Many of the artworks in the exhibition are drawn from Warsh’s personal collection. He had the foresight to collect artworks and fragments of Haring’s studio along with hand-painted garments, the embellished hoods of damaged yellow New York City taxi cabs, a headboard, and even a refrigerator tagged by an array of graffiti artists. With a magpie-like eye for the artist’s recognizably bold-lined paintings, Warsh rescued an illustrated steel I-beam from the building Haring worked in on Broome Street, plus jackets and other garments that the artist painted, among many other objects.

Warsh has long been fascinated by the way the artist applied his visual language to just about anything he could get his hands on. A papier-mâché sculpture called “Untitled (Elephant)” has a unique story to it, too.

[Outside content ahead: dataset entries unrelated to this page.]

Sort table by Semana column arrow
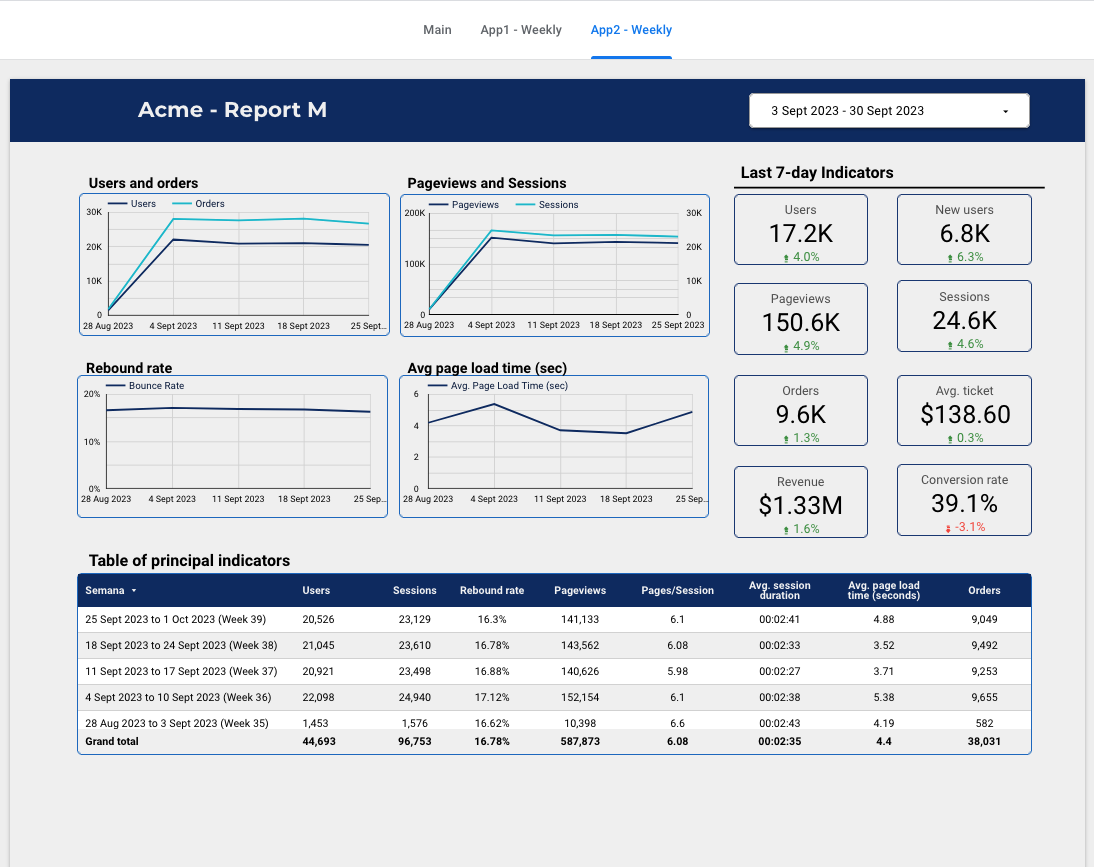Screen dimensions: 1094x867 tap(134, 591)
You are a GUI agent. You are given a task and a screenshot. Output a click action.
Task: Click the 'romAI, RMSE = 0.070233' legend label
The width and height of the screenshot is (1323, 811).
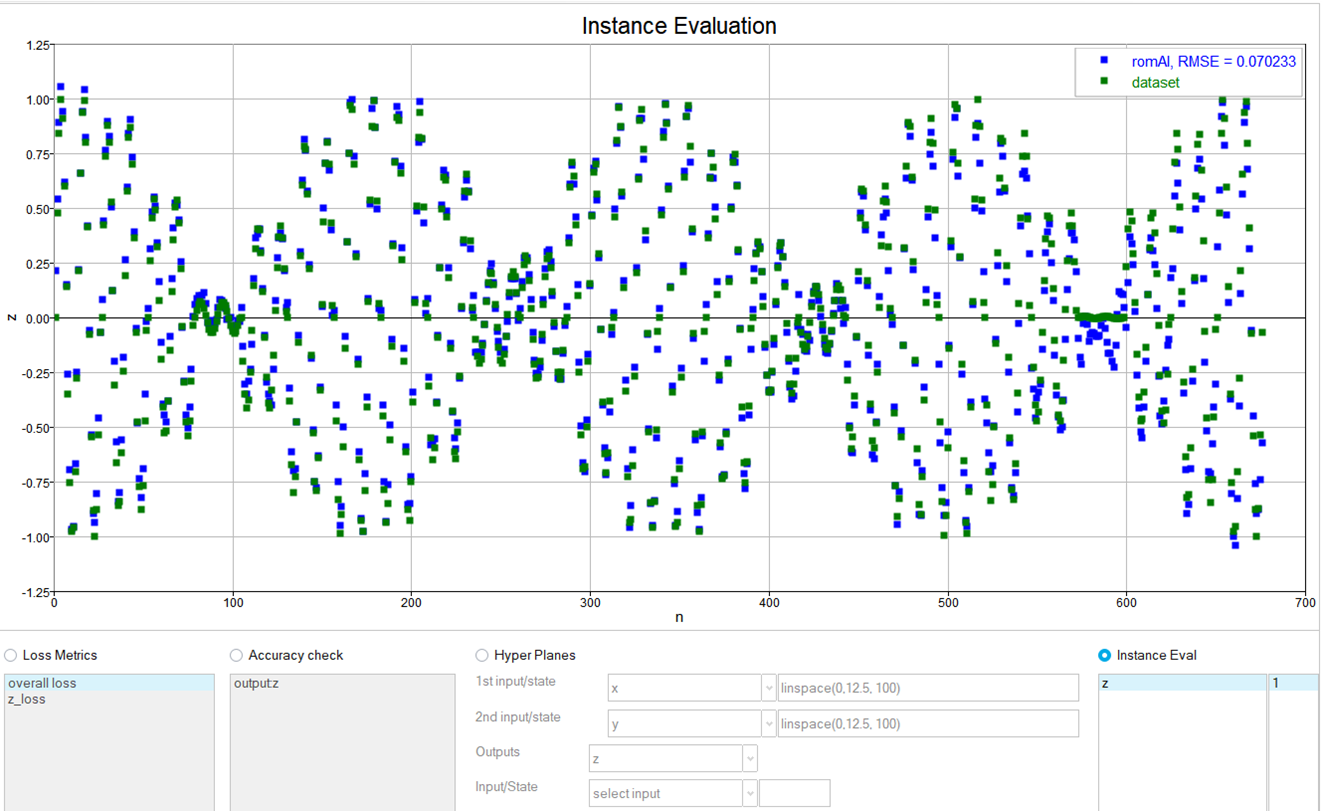click(1213, 61)
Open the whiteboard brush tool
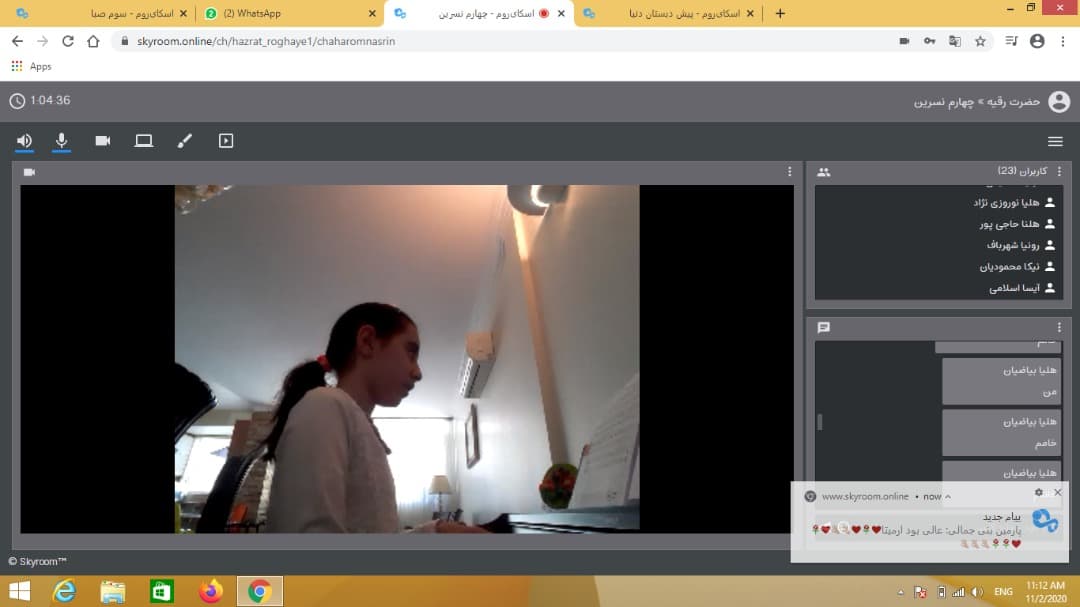Screen dimensions: 1080x607 184,141
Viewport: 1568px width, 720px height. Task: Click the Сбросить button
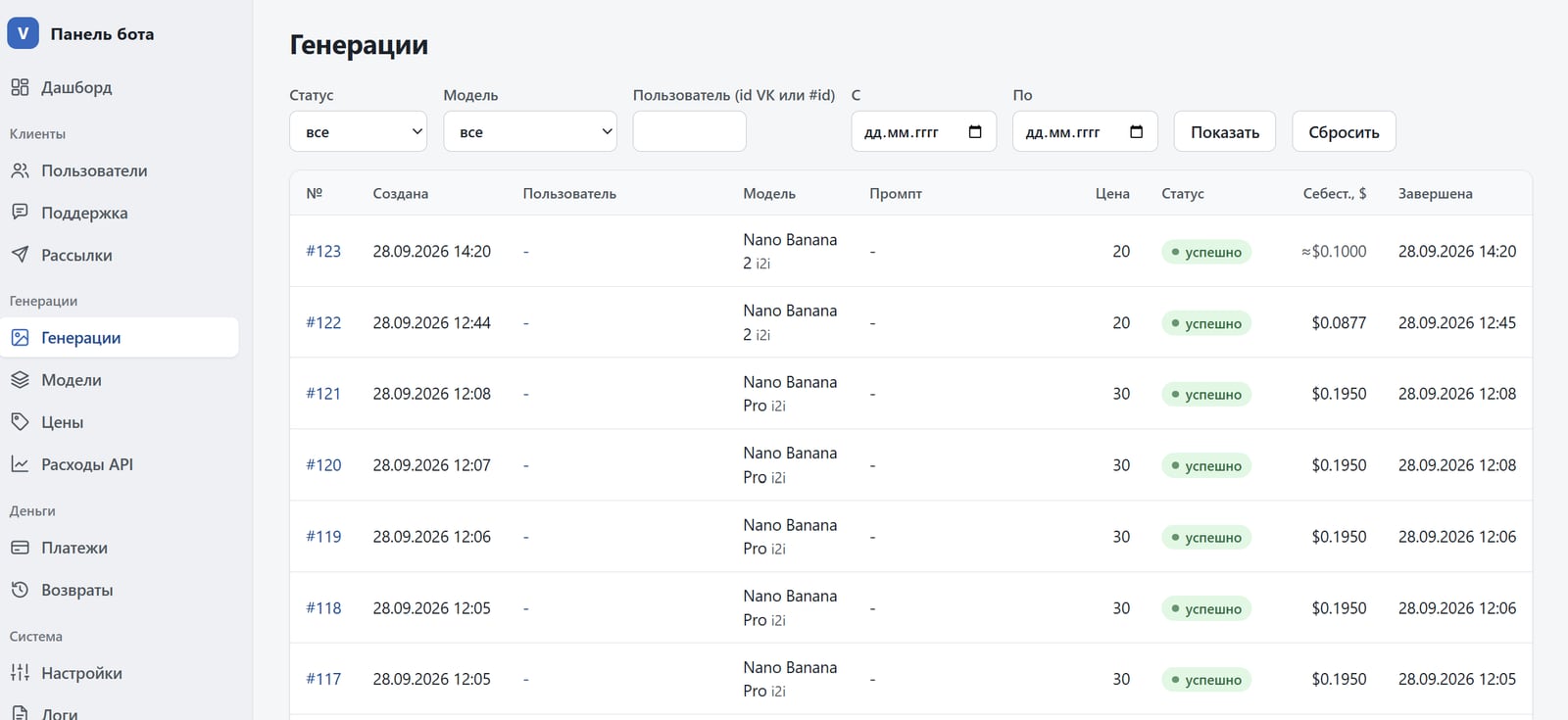[x=1344, y=131]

Adamson shares that the elephant belonged to Warhol, who encouraged Haring to add his own interpretation, but hidden beneath its black-and-white composition is actually an original pink-toenailed version by Basquiat.
A series of works Haring called Totems were inspired by Native American totem poles of the Pacific Northwest region, which he viewed as symbols of community and unity. Large wall-hung mask works are clearly influenced by African masking traditions, coated in Haring’s characteristic lines and bold shapes. Adamson acknowledges that today, we view a white artist’s appropriation of these cultural customs through a different lens, and he expounds on Haring’s interpretation of the “totemic” in a recent article published in Artforum.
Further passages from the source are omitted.